Since April 2010 and the publication of new texts concerning the registration of cosmetic products, no new approval was granted by the Chinese authorities for the marketing of “special function” cosmetics [1]. The presentation of the new arrangements for the registration that members of the SFDA made on the occasion of the conference on “Cosmetics Regulations in Asia” organized by Premium Beauty News on October 14, was therefore eagerly awaited.
New administrative organisation
Mr. Huang Jiansheng, Director of the Center for Health Food Evaluation of the SFDA, presented the outline of the new regulation and its objectives, as well as the new organization of the administration responsible to approve imported cosmetic products before their sale in China. He particularly emphasized the central role to be played, by the Committee of Experts charged of the technical evaluation of the application files of “special function” products.
This committee, which will meet monthly, will consist of twenty members, and will assess the compliance of products with chemical, toxicology and labelling requirements. Its expert members are currently being recruited.
On the contrary, as far as “ordinary cosmetic” are concerned, the appraisal of the Committee of Experts is not required.
Registration procedure
Mr. Liu Baojun, Director of the Cosmetic Division, of the Centre for Health Food Evaluation, entered more in depth into the details, and recalled the main technical requirements for the regulatory compliance of cosmetic products imported into China: testing to perform, toxicological data to provide, detection of hazardous materials, etc. Then, Ms. Françoise Yidan Li, consultant specializing in the registration of cosmetic products, proposed a very comprehensive overview of the components of a registration file, as well as the new regulatory requirements, including the approval of new ingredients.
New Ingredients
The approval of new ingredients, one of the main new items of the modified procedure, raised many questions from the audience.

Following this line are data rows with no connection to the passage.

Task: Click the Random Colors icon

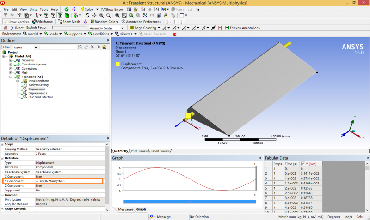Action: [x=104, y=22]
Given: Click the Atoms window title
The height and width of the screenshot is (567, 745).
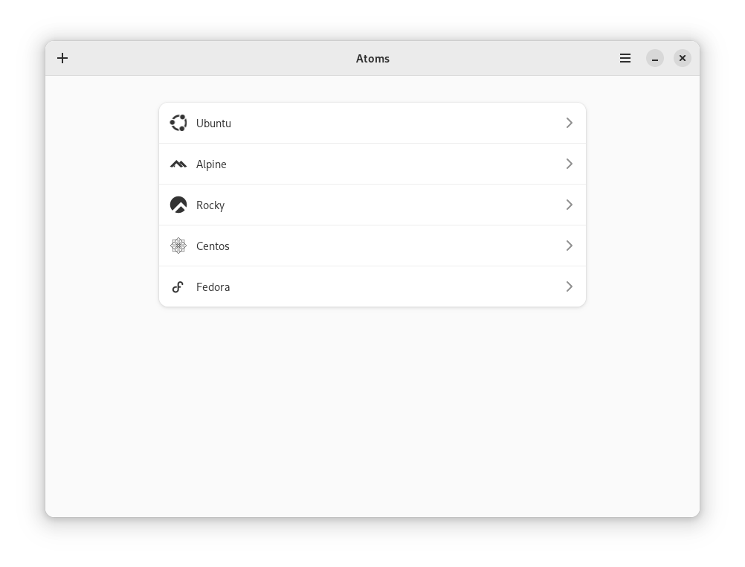Looking at the screenshot, I should (373, 59).
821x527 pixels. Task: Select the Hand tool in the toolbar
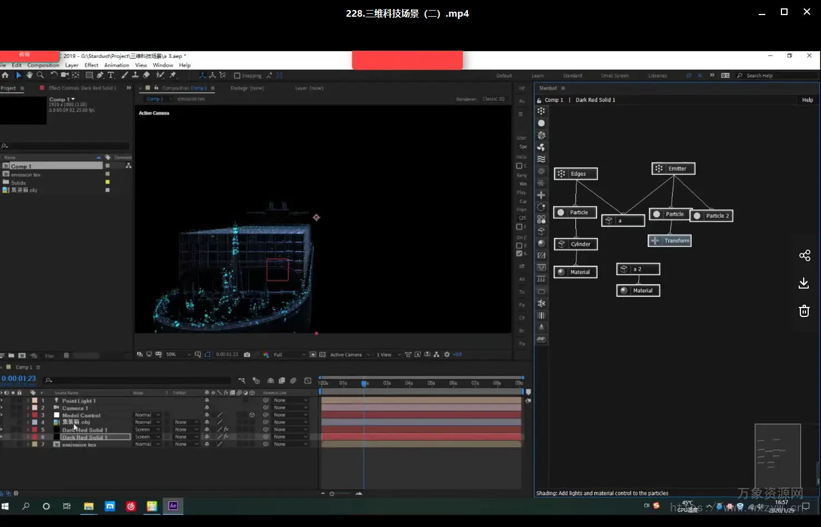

For the SFDA, China’s regulation is clear: new ingredients are those that have not yet been marketed in China and, where appropriate, it is to the company responsible for placing the product on the market (manufacturer or supplier) to provide evidence of an earlier marketing. The administration is currently drawing up the list of substances already known in China and should publish it on its website. “But the process is long,” has warned Mr. Liu Baojun, who declined to give deadline for this publication.
Traces of dangerous substances
Another sticking point: the search for traces of dangerous substances, which is an important element of the new registration rules. Mr Liu Baojun recalled that according to the Chinese regulations, these substances are defined as substances that are brought by impurities in cosmetic raw materials, or through the manufacturing process, and that may pose a risk to human health.
The implementation of this provision has also raised many questions as the scope of investigation seems immense while the risks are extremely low or nonexistent below a certain threshold.